Time limit for holding the AGM and minimum notice period

As per the model bye-laws for cooperative housing societies in Maharashtra, every housing society has to hold an annual general meeting (AGM) of the society, every year, before 30th September. It is the responsibility of the committee of the housing society, to ensure that the AGM is held within the prescribed period. The notice for convening the AGM, has to be signed by the secretary of the society. The AGM of the society cannot be convened unless a notice of 14 days is given to the members. While computing the 14 days, the date on which the notice is issued and the date of the meeting shall be excluded. Once an AGM is called, it cannot be treated as invalid, unless an order declaring the meeting as such is passed by the cooperative court.

Quorum for AGM

For conducting the business at the AGM, the law stipulates that a minimum number of members need to be present, called the ‘quorum’ of the meeting. A minimum of two-thirds of the total number of members, subject to a maximum of 20, should be present to constitute the quorum for the AGM. Consequently, small societies sometimes find it difficult to ensure the quorum. For big societies, even a small proportion of the total members may add up to 20 members being present in the meeting and constitute a quorum. In case the required quorum is not present within half an hour of the appointed time, the meeting shall be adjourned to a later hour on the same day or to a subsequent date which cannot be earlier than seven days and not later than 30 days from the original date of the AGM. At the adjourned meeting, there is no requirement to have a quorum. However, the mere attendance of one person at the adjourned meeting, shall still not constitute a meeting and therefore, a minimum of two members have to be present even at the adjourned meeting.

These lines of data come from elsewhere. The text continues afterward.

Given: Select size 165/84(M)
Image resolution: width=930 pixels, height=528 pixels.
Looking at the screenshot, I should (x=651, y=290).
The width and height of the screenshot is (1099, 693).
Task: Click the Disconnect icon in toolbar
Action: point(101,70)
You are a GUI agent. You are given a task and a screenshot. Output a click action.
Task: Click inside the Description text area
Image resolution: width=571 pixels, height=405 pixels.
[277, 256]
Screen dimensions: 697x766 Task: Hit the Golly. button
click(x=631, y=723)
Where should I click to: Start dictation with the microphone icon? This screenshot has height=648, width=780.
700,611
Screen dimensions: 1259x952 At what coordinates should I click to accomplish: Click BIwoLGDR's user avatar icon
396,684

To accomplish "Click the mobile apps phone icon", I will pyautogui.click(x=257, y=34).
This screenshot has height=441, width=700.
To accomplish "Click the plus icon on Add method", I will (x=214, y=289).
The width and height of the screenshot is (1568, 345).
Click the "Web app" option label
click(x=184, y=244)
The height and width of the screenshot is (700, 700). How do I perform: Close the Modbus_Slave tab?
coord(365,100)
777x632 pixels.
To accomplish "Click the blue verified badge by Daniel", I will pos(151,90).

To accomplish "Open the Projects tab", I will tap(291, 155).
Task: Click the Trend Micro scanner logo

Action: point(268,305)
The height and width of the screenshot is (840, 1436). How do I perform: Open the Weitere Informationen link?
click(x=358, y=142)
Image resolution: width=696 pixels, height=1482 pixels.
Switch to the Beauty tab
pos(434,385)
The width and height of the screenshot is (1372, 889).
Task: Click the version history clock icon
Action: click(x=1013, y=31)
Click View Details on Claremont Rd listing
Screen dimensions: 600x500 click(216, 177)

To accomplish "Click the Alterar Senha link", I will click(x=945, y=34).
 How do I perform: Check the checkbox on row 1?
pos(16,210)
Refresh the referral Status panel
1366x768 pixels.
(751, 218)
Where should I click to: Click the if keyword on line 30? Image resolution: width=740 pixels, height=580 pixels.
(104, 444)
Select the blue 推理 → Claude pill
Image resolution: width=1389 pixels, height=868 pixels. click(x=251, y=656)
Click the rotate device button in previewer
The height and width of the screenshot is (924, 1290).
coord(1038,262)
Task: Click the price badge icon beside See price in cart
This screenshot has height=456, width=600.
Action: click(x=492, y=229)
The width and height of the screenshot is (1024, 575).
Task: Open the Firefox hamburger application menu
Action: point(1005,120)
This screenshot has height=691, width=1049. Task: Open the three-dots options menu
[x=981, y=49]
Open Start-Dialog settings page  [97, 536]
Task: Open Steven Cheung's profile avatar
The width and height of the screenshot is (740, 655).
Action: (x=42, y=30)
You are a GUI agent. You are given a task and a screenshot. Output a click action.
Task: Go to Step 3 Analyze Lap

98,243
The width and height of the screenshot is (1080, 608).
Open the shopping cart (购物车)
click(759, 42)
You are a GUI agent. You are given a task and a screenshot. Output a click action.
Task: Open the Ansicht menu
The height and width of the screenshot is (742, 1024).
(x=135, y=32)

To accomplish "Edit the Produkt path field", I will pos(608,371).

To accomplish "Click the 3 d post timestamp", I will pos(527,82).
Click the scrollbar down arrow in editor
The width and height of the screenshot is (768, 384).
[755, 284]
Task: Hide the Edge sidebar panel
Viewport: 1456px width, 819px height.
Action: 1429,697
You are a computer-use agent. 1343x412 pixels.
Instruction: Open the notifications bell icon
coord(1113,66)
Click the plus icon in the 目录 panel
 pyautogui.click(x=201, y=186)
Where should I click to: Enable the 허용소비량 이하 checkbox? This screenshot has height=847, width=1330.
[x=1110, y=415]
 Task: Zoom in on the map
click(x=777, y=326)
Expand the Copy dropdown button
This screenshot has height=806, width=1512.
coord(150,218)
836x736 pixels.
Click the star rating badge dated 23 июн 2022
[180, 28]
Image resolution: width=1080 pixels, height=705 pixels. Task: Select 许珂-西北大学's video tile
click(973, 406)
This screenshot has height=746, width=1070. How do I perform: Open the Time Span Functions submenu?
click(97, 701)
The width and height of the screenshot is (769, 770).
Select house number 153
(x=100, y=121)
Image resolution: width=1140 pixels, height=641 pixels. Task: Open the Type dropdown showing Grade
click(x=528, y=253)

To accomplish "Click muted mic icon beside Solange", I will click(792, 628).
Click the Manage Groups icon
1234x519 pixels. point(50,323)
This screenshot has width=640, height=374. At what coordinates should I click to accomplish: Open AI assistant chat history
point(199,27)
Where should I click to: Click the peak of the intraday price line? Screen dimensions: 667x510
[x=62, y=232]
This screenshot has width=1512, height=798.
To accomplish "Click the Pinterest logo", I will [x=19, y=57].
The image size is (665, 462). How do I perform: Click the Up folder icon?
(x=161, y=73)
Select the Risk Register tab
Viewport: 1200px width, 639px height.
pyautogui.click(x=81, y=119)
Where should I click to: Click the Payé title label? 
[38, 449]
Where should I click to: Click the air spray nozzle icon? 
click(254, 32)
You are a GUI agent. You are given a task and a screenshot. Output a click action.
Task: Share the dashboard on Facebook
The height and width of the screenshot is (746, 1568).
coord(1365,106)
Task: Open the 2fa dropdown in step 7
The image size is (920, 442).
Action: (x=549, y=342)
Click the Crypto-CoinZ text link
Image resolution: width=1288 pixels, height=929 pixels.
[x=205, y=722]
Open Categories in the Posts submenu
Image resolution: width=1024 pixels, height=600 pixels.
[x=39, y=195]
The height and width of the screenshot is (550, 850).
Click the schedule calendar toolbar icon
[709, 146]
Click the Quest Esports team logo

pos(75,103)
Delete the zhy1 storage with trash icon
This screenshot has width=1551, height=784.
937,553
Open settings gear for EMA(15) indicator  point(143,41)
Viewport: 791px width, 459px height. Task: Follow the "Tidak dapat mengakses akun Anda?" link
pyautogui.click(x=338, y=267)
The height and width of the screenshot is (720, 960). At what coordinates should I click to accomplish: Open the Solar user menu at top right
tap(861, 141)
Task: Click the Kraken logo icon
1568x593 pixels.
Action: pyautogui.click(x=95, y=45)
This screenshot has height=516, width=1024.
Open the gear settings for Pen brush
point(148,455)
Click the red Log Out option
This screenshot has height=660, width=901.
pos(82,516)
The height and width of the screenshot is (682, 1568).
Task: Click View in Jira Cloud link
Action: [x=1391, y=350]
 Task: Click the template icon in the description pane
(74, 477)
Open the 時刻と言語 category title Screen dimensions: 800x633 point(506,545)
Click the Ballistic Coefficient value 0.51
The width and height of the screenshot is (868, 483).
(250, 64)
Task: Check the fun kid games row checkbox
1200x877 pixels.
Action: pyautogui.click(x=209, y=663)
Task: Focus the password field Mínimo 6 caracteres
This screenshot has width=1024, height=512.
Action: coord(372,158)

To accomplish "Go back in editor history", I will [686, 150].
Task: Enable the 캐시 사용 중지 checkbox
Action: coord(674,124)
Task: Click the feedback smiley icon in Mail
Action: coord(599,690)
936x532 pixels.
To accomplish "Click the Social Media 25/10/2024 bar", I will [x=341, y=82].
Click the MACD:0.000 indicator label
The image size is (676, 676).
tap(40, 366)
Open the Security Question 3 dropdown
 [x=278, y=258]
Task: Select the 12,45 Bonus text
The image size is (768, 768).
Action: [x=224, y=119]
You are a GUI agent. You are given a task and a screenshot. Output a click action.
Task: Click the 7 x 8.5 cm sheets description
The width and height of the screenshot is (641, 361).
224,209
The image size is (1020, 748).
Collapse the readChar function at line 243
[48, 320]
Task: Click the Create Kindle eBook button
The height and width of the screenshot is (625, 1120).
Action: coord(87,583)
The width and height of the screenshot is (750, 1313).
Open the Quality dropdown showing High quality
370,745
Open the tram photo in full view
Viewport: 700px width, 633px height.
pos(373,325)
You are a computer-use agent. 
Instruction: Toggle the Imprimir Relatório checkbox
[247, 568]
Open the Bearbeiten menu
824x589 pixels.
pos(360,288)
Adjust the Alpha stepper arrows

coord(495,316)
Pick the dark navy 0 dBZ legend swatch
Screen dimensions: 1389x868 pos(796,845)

Business to be transacted at the AGM

“The main purpose of the AGM of a society, is to adopt and approve the annual accounts of the society by the members and to receive an annual report of the affairs of the society. The auditors of the society are also appointed at the AGM. In addition to the above business, the AGM can take up any other matter, even if the same is not included in the notice.”

However, the members cannot take up any of the following business at the AGM, unless proper notice has been given:

  1. Expulsion of members of the society
  2. Amendment of the bye-laws of the society
  3. Bifurcation, amalgamation, or division of the society
  4. Transfer of property of the society

If the business on the agenda of the general meeting of the society is only partly transacted, then, the meeting can be postponed to any other date decided by the members present in the meeting, which should not be later than 30 days from the original AGM.

What happens if a member does not attend the AGM

If a member does not attend a single general meeting in five years, without the consent of the general body of the society, then s/he will become a non-active member. A non-active member, who does not attend even a single meeting in the next five years becomes liable for expulsion from the society. Moreover, a non-active member does not have the right to participate in the business of the AGM.